> _PROVIDED DATA_
-*-

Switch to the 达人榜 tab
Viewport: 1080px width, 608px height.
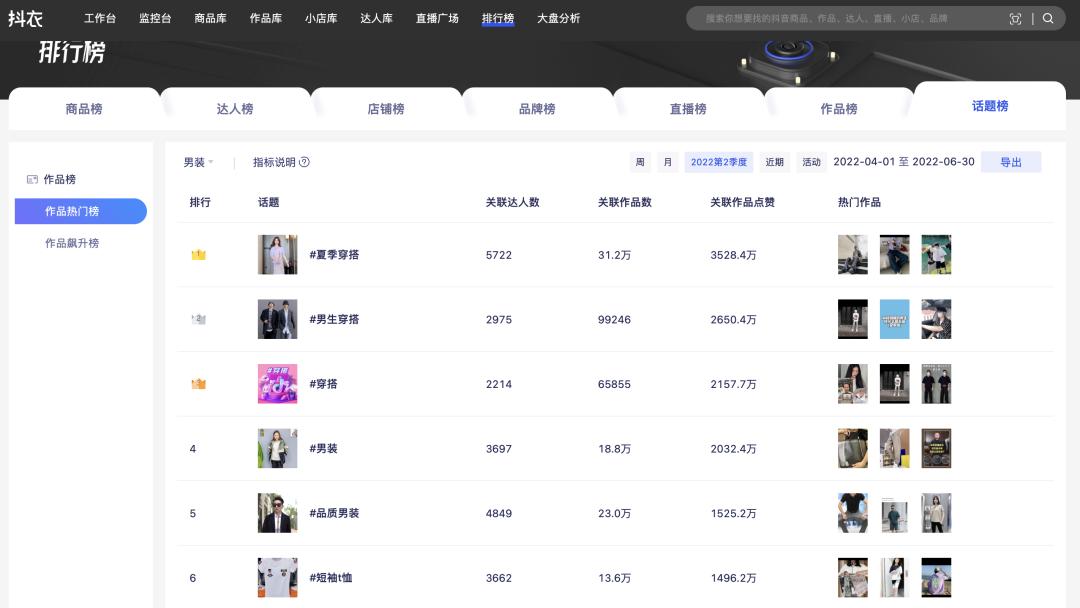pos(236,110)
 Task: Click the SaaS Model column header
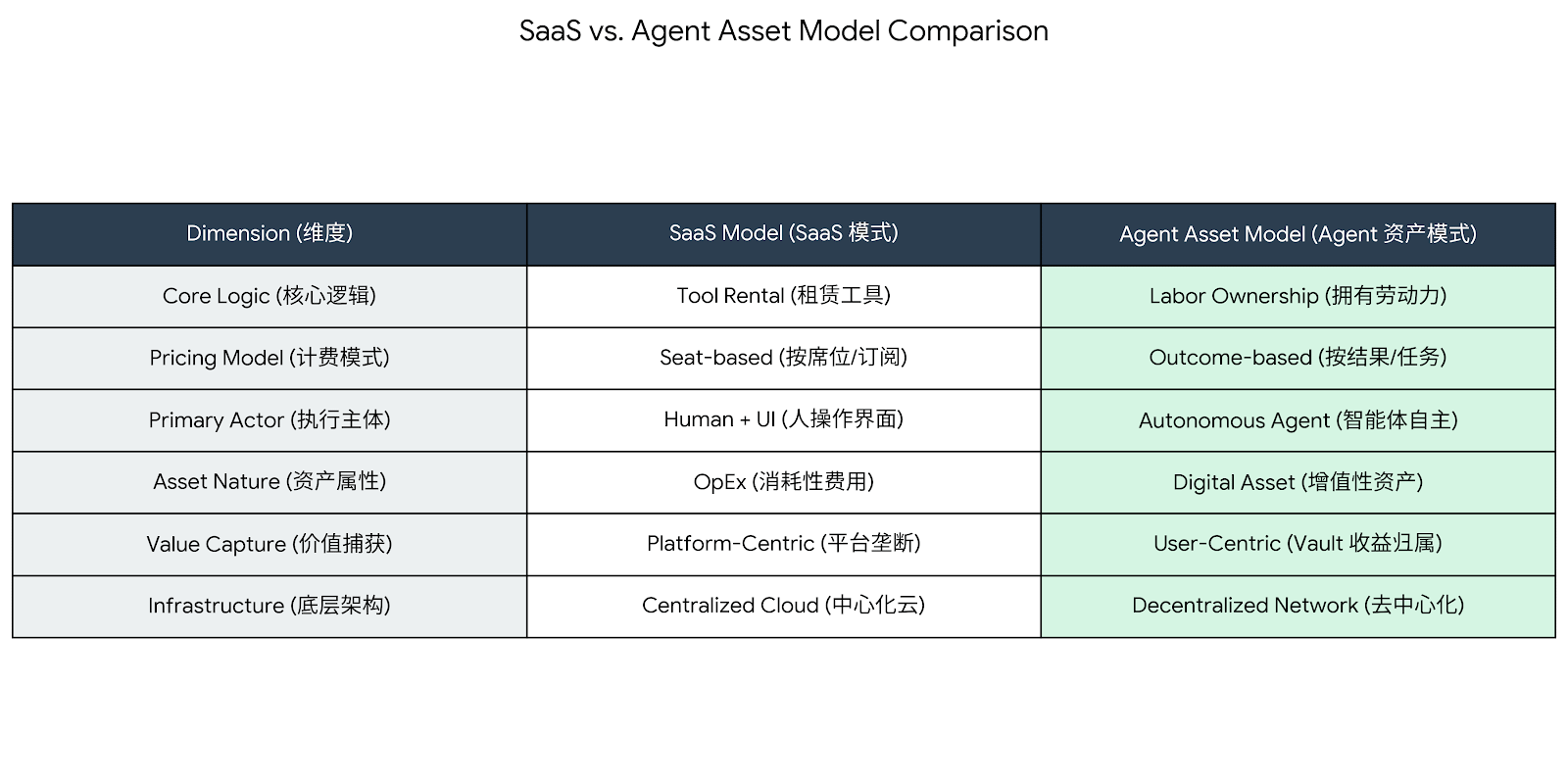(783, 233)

-*-

Can you write out the listing again with "column header" substituted by "heading", keeping everything else the same and leaving the pictures out?

Switch to the 达人榜 tab
Viewport: 1080px width, 608px height.
pos(236,110)
 Task: Click the SaaS Model heading
(783, 233)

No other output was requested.